BANGKOK, 16 October 2017” Thailand’s aviation industry heaved a sigh or relief, earlier this month, when the International Civil Aviation Organisation removed its red flag on the country’s safety and compliance standards.
A green flag opens the way for Thai airlines to once more add international services to countries that had earlier capped flight levels.
In truth, the country’s airlines were not strictly at fault. They had maintained high safety standards independently of government checks. The problem was government oversight, which proved to be shoddy.
The ICAO took issue with Thailand’s civil aviation authorities for failing to adhere to duty-of-care regulations, a lack of oversight and compliance with international standards. The nation was red flagged.

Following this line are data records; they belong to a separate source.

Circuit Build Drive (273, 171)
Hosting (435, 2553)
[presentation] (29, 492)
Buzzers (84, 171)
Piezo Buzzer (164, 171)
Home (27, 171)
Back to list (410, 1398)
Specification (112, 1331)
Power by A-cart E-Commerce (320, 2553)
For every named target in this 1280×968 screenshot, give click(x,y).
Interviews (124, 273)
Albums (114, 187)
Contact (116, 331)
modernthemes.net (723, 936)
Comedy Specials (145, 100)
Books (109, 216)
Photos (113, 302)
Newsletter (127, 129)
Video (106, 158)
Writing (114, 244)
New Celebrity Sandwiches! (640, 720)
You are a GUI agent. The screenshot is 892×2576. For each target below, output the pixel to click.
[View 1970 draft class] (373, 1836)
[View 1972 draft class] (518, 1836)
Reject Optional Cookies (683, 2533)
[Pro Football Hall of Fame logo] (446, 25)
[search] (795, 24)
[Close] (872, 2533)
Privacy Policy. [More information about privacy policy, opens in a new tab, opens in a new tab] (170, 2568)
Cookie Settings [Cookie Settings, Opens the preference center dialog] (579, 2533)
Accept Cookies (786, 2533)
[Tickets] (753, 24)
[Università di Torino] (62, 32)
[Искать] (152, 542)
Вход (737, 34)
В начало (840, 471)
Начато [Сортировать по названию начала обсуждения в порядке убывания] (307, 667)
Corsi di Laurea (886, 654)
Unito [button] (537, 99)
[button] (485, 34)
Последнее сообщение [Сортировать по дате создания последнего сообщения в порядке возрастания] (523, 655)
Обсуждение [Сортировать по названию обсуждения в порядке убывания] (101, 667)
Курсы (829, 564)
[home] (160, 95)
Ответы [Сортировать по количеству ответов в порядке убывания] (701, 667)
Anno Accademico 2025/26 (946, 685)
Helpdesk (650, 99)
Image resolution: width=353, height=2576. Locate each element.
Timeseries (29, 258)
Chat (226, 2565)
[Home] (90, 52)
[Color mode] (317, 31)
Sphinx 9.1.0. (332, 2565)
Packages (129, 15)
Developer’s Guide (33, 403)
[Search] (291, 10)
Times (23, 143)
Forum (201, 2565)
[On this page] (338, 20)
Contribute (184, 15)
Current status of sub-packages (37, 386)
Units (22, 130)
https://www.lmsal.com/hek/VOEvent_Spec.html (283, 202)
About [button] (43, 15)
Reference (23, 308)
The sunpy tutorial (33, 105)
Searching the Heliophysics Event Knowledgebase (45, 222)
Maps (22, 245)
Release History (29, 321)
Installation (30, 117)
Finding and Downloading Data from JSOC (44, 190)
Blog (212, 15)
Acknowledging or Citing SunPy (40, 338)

Apart from the loss of face for Thailand, which sees itself as an aviation leader and hub in Asia, it was financially damaging for airlines registered in the country. It prevented, or hindered, efforts to expand new services, particularly beyond Southeast Asia.
ICAO’s removal of the red flag indicates the painful process that focused on restructuring the country’s civil aviation authorities was successful.
ICAO’s jurisdiction stops at the doors of government civil aviation bureaus that are entrusted with the task of working in a transparent manner to ensure checks and balances are carried out.
Consumers rely on those checks and balances every time they book a flight. They believe someone is looking after their interests by ensuring airlines comply with international standards.
If the bureaus are shoddy and complacent, then ultimately the travelling public will suffer. Consumer protection should be a high priority and it starts by ensuring airlines comply with the rules of compensation on delayed or cancelled flights. But there are other factors, too, that impact on consumer confidence. Often airlines overcharge on routes where they have a virtual monopoly with fares completely out of sync with the distance covered.
We all understand that airlines have to turn a profit. For example if they are actively promoting new routes at considerable cost there is some justification for setting higher fares on well established and profitable routes. But often the higher fares remain for decades. They become the norm.
For example, fares on the Bangkok-Samui sector have been far too expensive no matter how you argue that the airline in question is using some of its profits to develop new routes.
Bangkok Airways is one of the few Thai airlines to consistently declare an annual profit and should be praised for its many innovations and quality service. However, that does not justify the fares it quotes on routes to Samui.